Blum, D.E (1993) Couture Millinery book ” Ahead of Fashion: Hats of the 20th Century ” vintage, New York, Philadelphia Museum of Art

Photograph from My Fair Lady book written by Lerner, A.J, photograph taken in (1964) The Cut ,https://www.thecut.com/2013/11/50-most-remarkable-hats-of-all-time.html (accessed 31st October 2017)

Marie Claire Magazine cover (1939) Marie Claire Magazine, June edition

Hats and accessories throughout history have forever been changing which is inspiring towards the history of accessories and fashion. It is not only fashion that is changing with the trends but also the accessories that assist them.
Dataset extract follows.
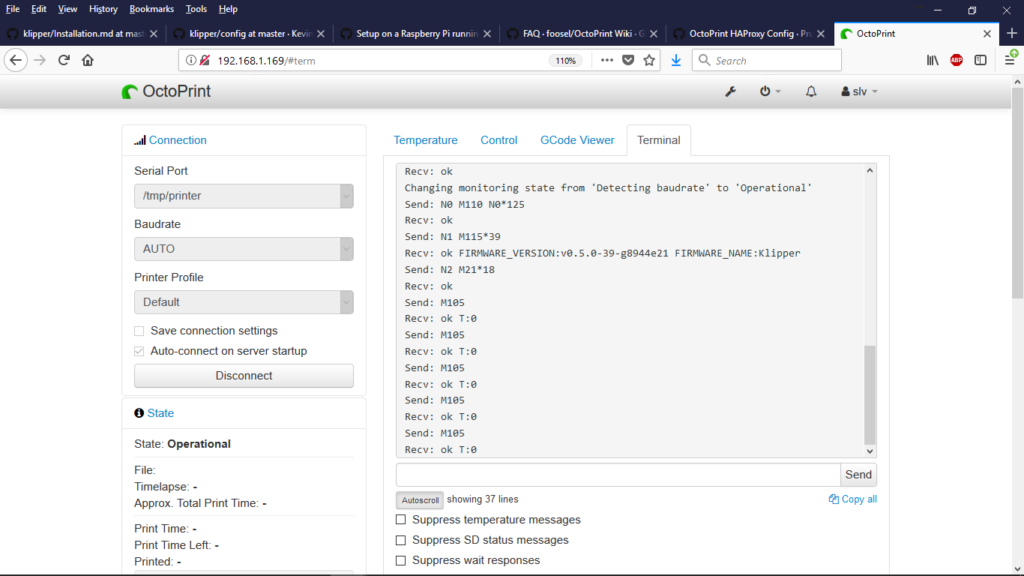Click the Firefox downloads arrow icon
1024x576 pixels.
tap(676, 60)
Audrey Hepburn has been an icon for fashion and modelling. Hepburn can be seen modelling a lavish hat that inspired, looking further into the way hats and accessories can be a way of showing of class and wealth during these time periods. ‘Marie Claire’ was a popular ladies magazine published throughout the 20th Century showing off sophistication and modernism through stylish accessories mainly on her love for hats. Hats are the main feature of her covers showing them off proudly in bold and statement colours casting a strong emphasis in change throughout each edition. This can still be seen in today’s work. Feathers are frequently used through hats in this era due to them being popular for events like weddings and celebrations. The extravagance that a feather allows channels through the beholder and allows confidence and security to be restored. From looking at these three different areas I have learnt that accessories where a huge popularity during history and different medias made this notion even more aware by pronouncing lavishness and beauty as their main attraction when looking at these accessories for the 20th centuries women’s event outfit.